原案・脚本はヴィスコンティのオリジナルだが、ウィリアム・シェイクスピアの『マクベス』、トーマス・マンの『ブッテンブローク家の人々』からモチーフを得た。マルティンの幼女姦のシーンはフョードル・ドストエフスキーの『悪霊』における「スタヴローギンの告白」からの引用である。 また、実在のクルップ製鉄財閥のナチスへの協力と相続人(en:Arndt von Bohlen und Halbach)の醜聞をモチーフにしている。

配役

エッセンベック製鉄
エッセンベック男爵家


その他

あらすじ


注意:以降の記述には物語・作品・登場人物に関するネタバレが含まれます。

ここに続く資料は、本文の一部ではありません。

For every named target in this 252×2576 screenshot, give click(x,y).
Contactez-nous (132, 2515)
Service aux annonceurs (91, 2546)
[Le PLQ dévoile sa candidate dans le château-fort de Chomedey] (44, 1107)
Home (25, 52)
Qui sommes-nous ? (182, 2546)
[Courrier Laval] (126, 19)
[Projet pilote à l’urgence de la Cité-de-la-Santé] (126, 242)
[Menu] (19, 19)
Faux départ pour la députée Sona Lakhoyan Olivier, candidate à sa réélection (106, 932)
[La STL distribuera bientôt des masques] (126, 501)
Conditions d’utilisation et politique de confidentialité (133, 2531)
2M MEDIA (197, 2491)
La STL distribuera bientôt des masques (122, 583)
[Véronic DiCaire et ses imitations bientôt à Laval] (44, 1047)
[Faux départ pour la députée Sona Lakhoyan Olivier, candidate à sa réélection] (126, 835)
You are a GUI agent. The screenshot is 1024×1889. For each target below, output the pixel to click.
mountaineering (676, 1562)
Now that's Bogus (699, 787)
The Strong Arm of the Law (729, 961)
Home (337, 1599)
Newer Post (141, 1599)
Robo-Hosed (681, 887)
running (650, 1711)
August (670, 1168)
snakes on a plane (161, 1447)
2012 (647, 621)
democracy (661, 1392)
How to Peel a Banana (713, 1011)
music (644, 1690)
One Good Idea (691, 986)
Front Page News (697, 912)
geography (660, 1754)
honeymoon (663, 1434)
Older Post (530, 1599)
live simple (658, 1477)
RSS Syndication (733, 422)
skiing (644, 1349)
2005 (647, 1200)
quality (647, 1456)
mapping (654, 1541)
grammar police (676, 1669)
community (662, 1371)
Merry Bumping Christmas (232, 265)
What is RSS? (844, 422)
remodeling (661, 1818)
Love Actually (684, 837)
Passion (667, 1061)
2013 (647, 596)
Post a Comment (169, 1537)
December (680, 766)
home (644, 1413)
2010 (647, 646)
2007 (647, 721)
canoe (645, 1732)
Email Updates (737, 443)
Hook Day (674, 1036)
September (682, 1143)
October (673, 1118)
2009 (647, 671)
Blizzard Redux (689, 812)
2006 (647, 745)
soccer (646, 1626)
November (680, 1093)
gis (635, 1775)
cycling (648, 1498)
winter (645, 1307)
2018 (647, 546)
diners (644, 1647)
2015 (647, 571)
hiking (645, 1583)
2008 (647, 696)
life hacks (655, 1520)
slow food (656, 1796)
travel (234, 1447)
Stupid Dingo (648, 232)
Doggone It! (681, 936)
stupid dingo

免責事項もお読みください。


1933年2月のドイツ。プロイセン貴族で製鉄王のエッセンベック男爵家では、一族内の勢力争いで不穏な空気が漂っていた。当主ヨアヒムは1月に発足したヒトラー首相率いるナチス党との協調路線を選ぼうとしており、そのために反ナチスで民主主義者であるヘルベルトを一族が経営する製鉄会社から追い出さなくてはならなかった。自身が突撃隊員で、突撃隊幕僚長レームとも懇意のコンスタンティンは、ヘルベルトを排除すると同時に一族における自身の影響力を広げようと目論んでいた。製鉄会社の重役であり、ゾフィーの恋人でもあるフリードリヒはエッセンベックの財力を親衛隊の勢力に取り込もうとするアッシェンバッハにけしかけられ、ヘルベルトやコンスタンティンらを押しのけてゾフィーと手を組む自分がエッセンベックを支配ようと考えていた。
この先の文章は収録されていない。